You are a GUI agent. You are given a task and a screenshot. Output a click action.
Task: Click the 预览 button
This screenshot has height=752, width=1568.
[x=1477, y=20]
################
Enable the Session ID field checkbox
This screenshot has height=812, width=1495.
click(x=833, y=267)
################
GIVEN TASK
Retype the lines from the one containing "Enable the Session ID field checkbox" up to and including the one containing "click(x=833, y=267)", keeping them identical.

SOLUTION FOR THIS EXERCISE
Enable the Session ID field checkbox
This screenshot has height=812, width=1495.
click(x=833, y=267)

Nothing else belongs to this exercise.